Three federal laws that govern Medicare fraud investigation

On Behalf of | Apr 18, 2022 | Medicare and Medicaid Fraud

Medicare fraud can occur in small practices, large medical offices, hospitals, pharmacies and a variety of other healthcare-related companies and facilities.

This type of fraud costs the U.S. government billions of dollars each year. Here are three federal laws that govern the investigation into Medicare fraud.

Federal Civil False Claims Act (FCA)

The Centers for Medicare and Medicaid Services (CMS) explains that the FCA “imposes civil liability on any person who knowingly submits, or causes the submission of, a false or fraudulent claim” to a government healthcare program. This means that whether the person who submits the claim knows it is fraudulent or submits such a claim unknowingly, the action violates the FCA. Penalties include up to $22,927 per fraudulent claim and a further payment equal to three times the value of each fraudulent claim.

Stark Law

This law prohibits a healthcare provider from referring those covered by Medicare to any facility in which the provider or an immediate family member has a personal interest. There are exceptions; for example, it is acceptable for a physician to refer a Medicare patient to another doctor within the same practice. A healthcare provider who violates the Stark Law may have to pay a fine of up to $24,478 per the fraudulently referred service.

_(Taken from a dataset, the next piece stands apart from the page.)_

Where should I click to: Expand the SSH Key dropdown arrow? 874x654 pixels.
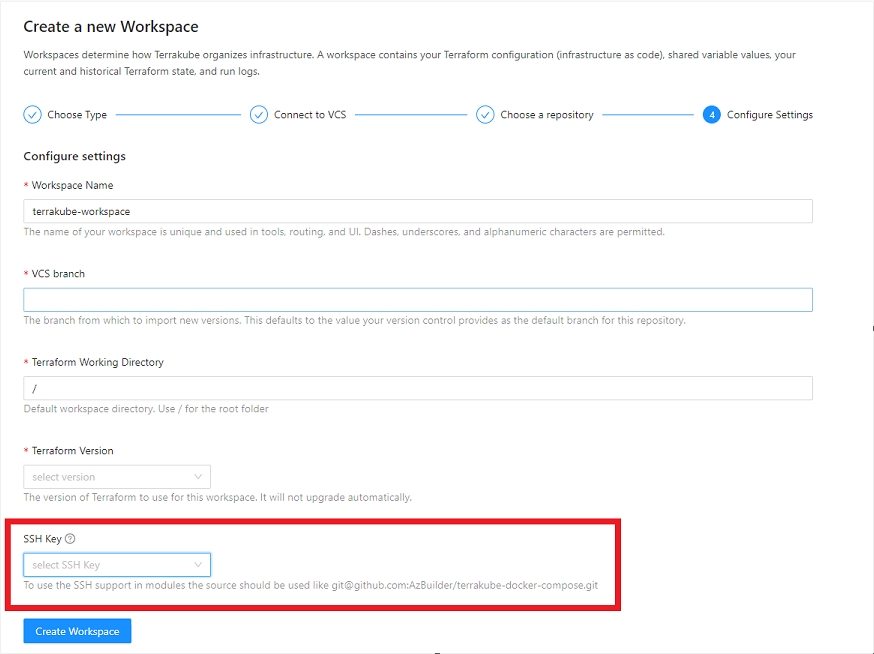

Anti-Kickback Statute (AKS)

Through the AKS, it is illegal to “knowingly and willfully offer, pay, solicit, or receive any remuneration directly or indirectly to induce or reward patient referrals” involving a federal healthcare program. The remuneration could be a monetary payment or a reward in the form of a luxury item or discounted item or service. Fines are up to $100,00 per kickback along with possible prison time. Creating a suitable defense strategy is the next step for anyone facing investigation for the possible violation of this or any other Medicare fraud law.